DATA UNDER STUDY –
---+---

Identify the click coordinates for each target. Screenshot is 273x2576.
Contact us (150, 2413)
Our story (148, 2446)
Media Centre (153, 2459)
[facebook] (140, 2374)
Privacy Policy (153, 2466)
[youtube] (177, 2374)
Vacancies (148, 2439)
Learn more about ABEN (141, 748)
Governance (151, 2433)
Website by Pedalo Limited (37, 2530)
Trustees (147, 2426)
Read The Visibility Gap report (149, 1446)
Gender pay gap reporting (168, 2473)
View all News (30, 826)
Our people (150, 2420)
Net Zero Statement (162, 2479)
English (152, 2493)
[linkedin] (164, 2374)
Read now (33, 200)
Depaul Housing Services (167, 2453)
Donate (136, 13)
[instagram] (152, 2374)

---+---

AIM OF THE TASK –
Return the entries in full. Do not alter them.

FINAL ANSWER –
Identify the click coordinates for each target. Screenshot is 273x2576.
Contact us (150, 2413)
Our story (148, 2446)
Media Centre (153, 2459)
[facebook] (140, 2374)
Privacy Policy (153, 2466)
[youtube] (177, 2374)
Vacancies (148, 2439)
Learn more about ABEN (141, 748)
Governance (151, 2433)
Website by Pedalo Limited (37, 2530)
Trustees (147, 2426)
Read The Visibility Gap report (149, 1446)
Gender pay gap reporting (168, 2473)
View all News (30, 826)
Our people (150, 2420)
Net Zero Statement (162, 2479)
English (152, 2493)
[linkedin] (164, 2374)
Read now (33, 200)
Depaul Housing Services (167, 2453)
Donate (136, 13)
[instagram] (152, 2374)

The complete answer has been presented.